The news sounds great: West Coast log and lumber exports went up by 79 and 83 percent in the first six months of this year, according to the U.S. Forest Service. But as this Oregonian story points out, reaction to the news isn’t that simple. Yes, China’s building boom means big business for West Coast lumber producers, but forestry advocates point out that increased exports are bad news for Pacific Northwest lumber mills.
Foreign log buyers are willing to pay $650 per thousand board feet, while Northwest mills struggle to pay $500 to $550 per thousand board fee, said Tom Partin, president of the American Forest Resource Council in Portland. That leaves mills more dependent on timber from public land.
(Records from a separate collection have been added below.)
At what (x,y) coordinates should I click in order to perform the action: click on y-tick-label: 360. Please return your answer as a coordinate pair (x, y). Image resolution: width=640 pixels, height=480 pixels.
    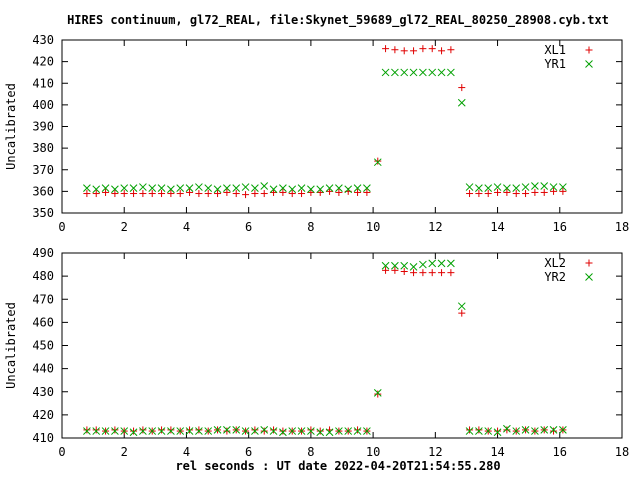
    Looking at the image, I should click on (43, 191).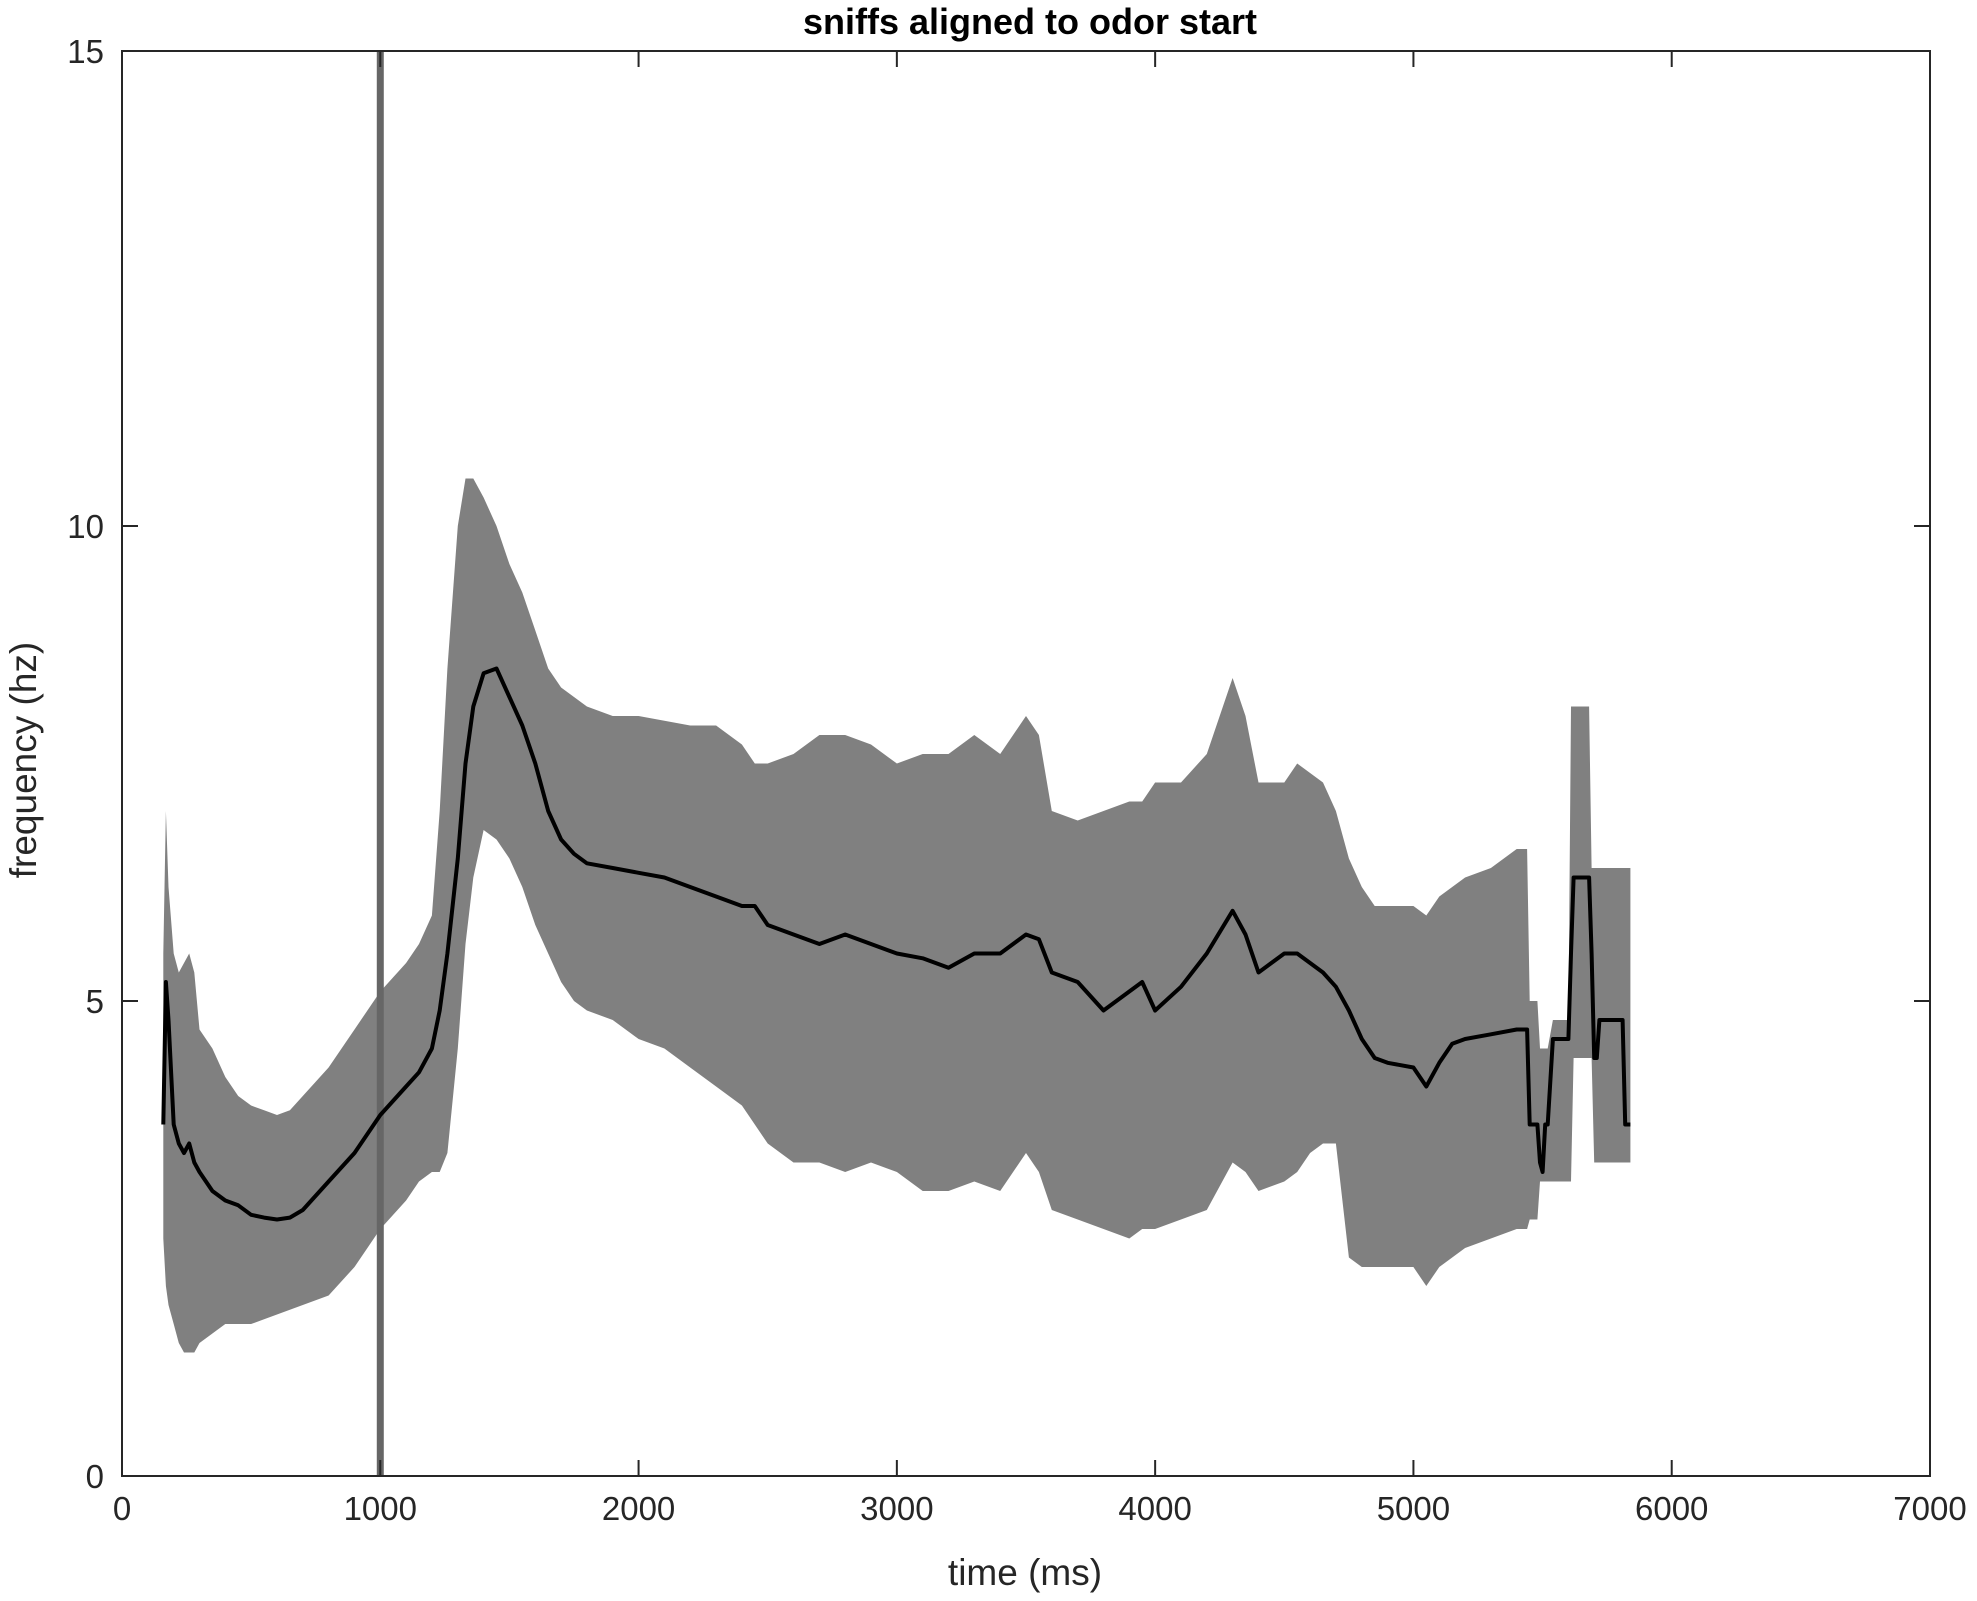 The height and width of the screenshot is (1601, 1977). What do you see at coordinates (1030, 22) in the screenshot?
I see `chart-title: sniffs aligned to odor start` at bounding box center [1030, 22].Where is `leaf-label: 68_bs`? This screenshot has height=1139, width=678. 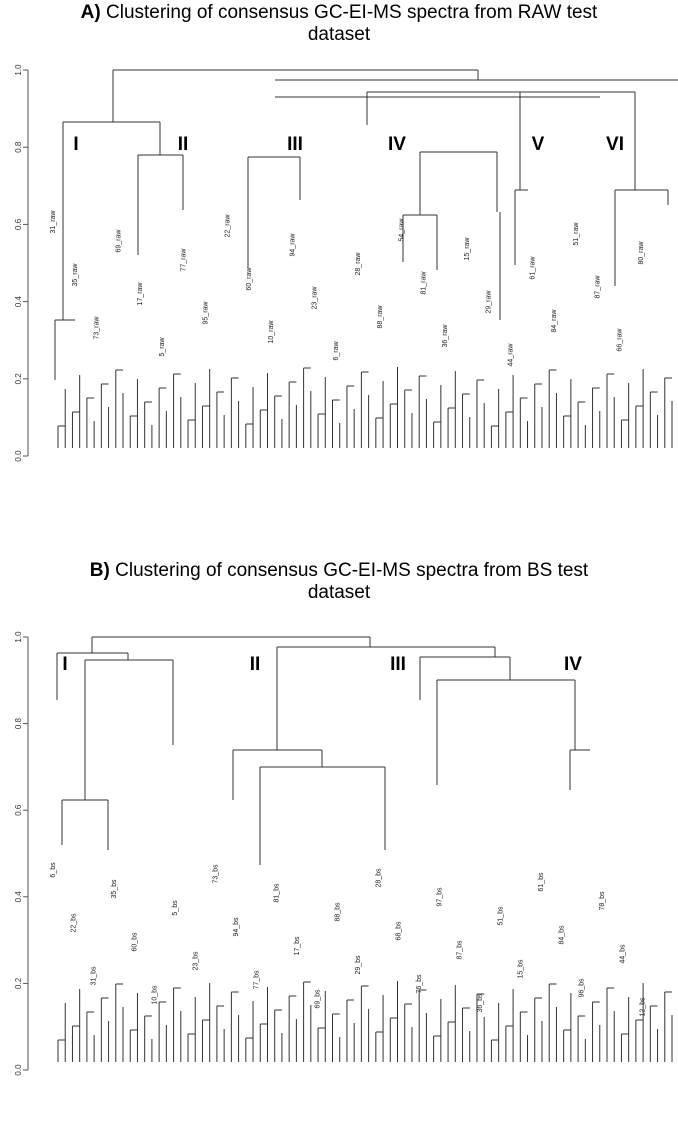 leaf-label: 68_bs is located at coordinates (400, 931).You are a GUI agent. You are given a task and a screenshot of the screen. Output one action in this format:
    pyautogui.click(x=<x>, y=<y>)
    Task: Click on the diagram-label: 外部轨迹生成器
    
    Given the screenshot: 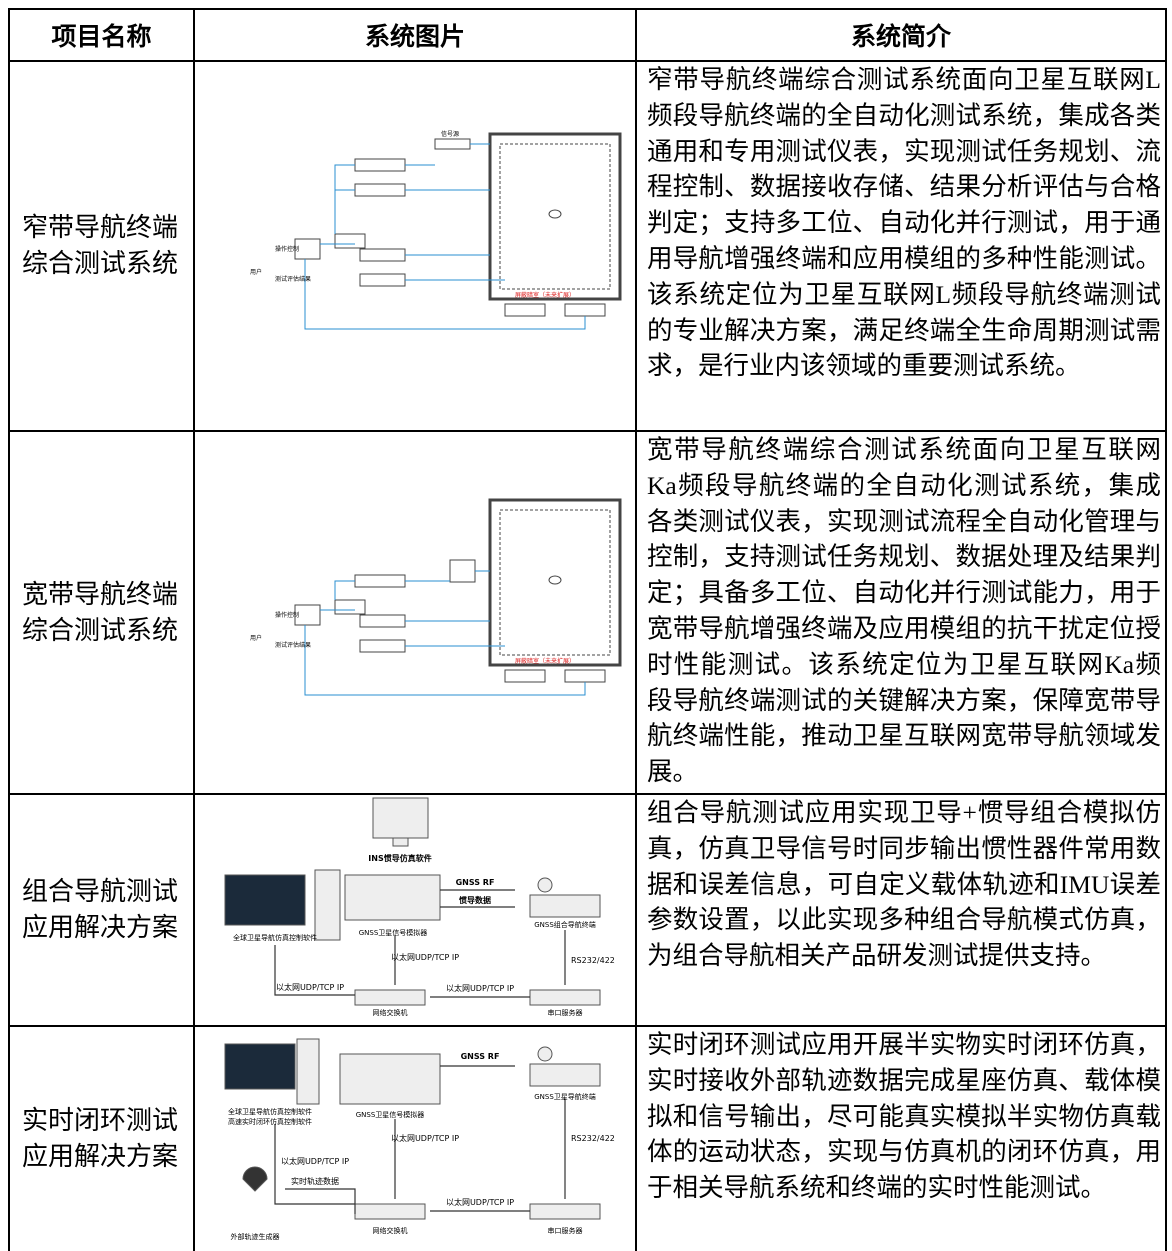 What is the action you would take?
    pyautogui.click(x=256, y=1236)
    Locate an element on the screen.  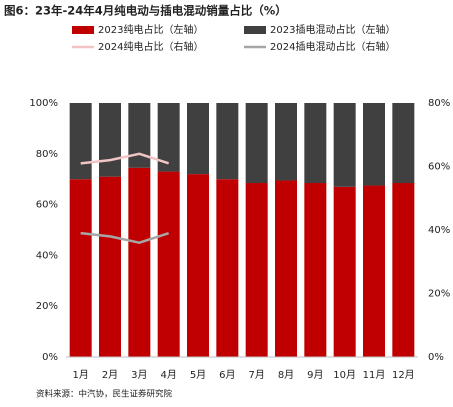
x-tick-label: 6月 is located at coordinates (227, 375). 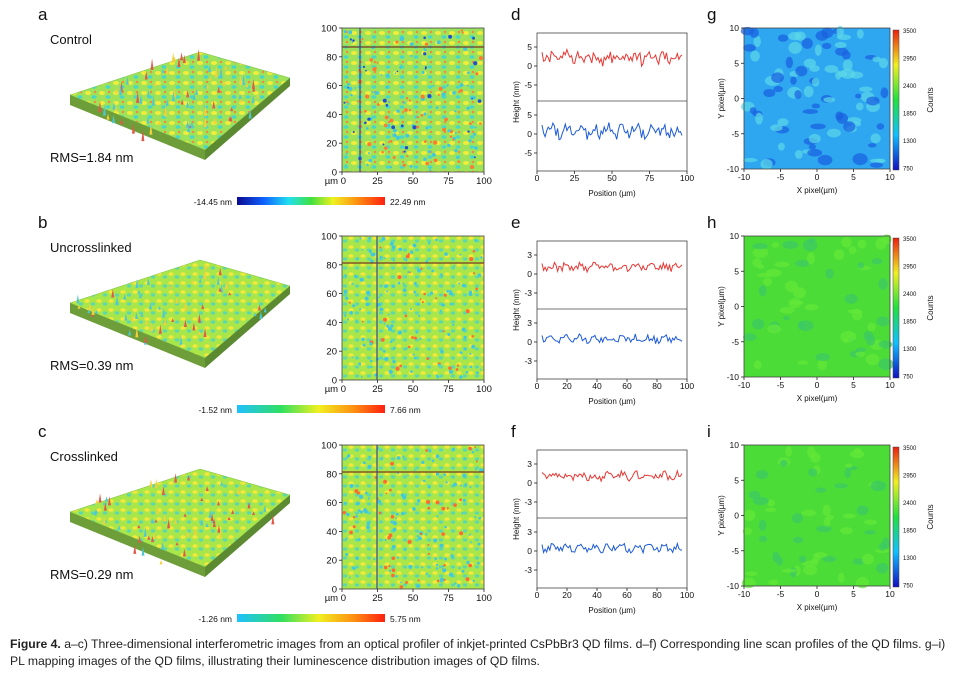 What do you see at coordinates (530, 255) in the screenshot?
I see `profile-y-tick-label: 3` at bounding box center [530, 255].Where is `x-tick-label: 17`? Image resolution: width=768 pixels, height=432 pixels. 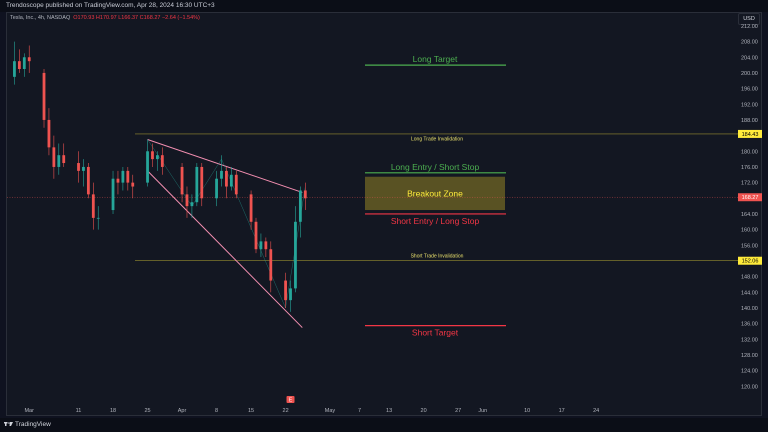 x-tick-label: 17 is located at coordinates (562, 411).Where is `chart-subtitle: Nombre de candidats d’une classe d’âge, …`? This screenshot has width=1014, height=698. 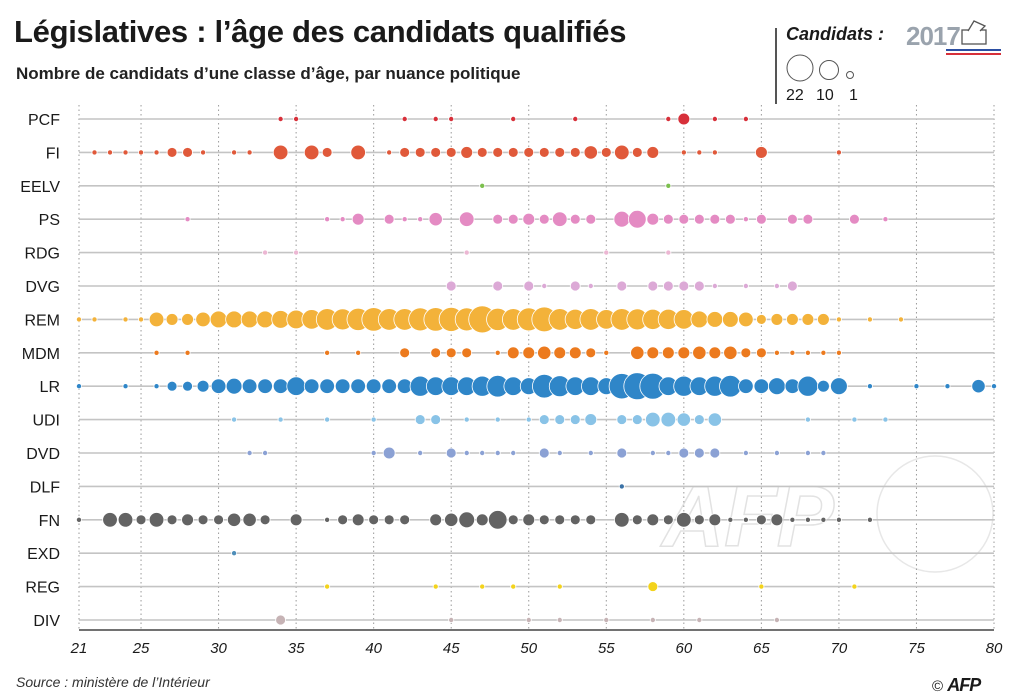
chart-subtitle: Nombre de candidats d’une classe d’âge, … is located at coordinates (268, 74).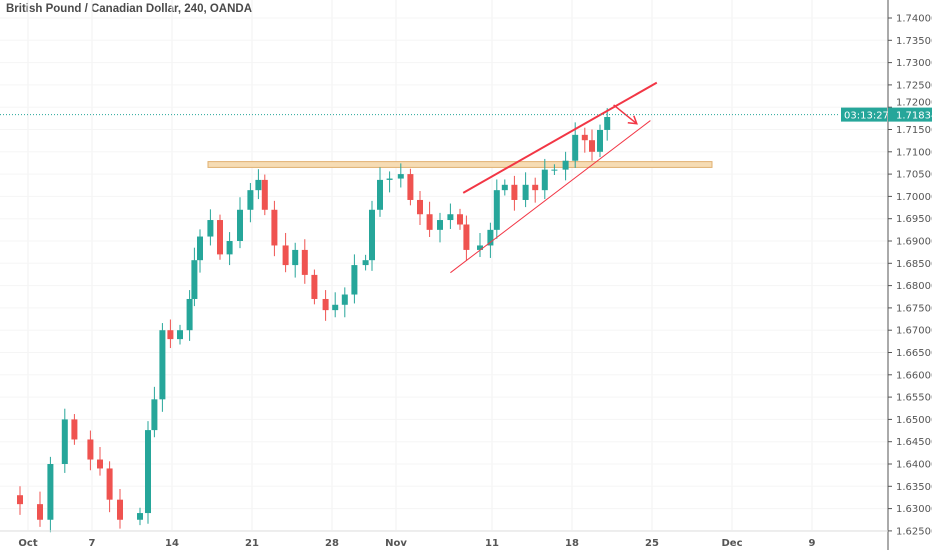 This screenshot has width=932, height=550. I want to click on time-tick-label: Oct, so click(28, 544).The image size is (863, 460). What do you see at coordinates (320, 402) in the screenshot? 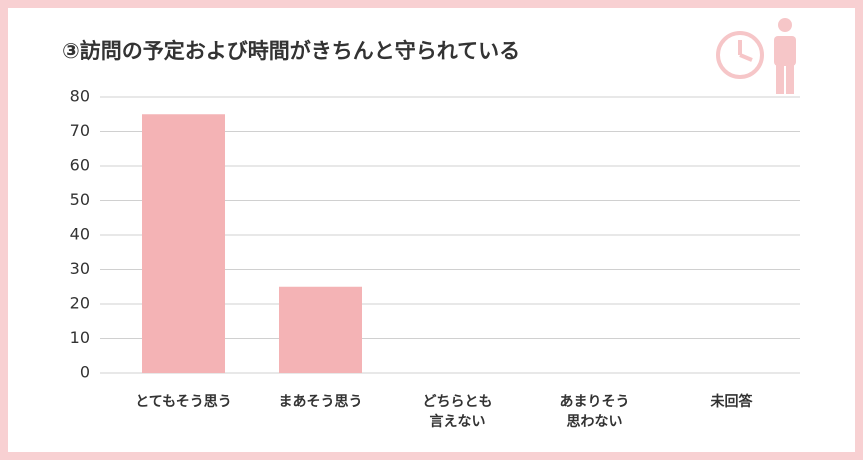
I see `x-tick-label: まあそう思う` at bounding box center [320, 402].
By law, logs from U.S. Forest Service, Bureau of Land Management and Oregon Department of Forestry lands cannot be exported. But those agencies aren’t providing enough timber to keep local mills operating consistently, Partin said.
“Domestic processors are caught in a real lurch right now,” he said. “It’s very important to keep domestic sawmills going right now. We’ve been asking the BLM and Forest Service to ramp up (timber harvest) programs and deliver more raw material, or we’re going to see more downsizing.”
According to Partin, “these private timber owners have to go to bed with themselves every night and ask if they’re doing the right thing or not. Log exports wax and wane. If we lose domestic (lumber) processors and exports drop off, private companies won’t have anyone to sell to in the future.”
In other, less bittersweet, news, a new coalition of timber industry leaders has formed to advocate for more active management of federal forestland. The Federal Forest Resource Coalition will push for more federal timber sales, Forest Service funding and issues around endangered species, according to the Capital Press.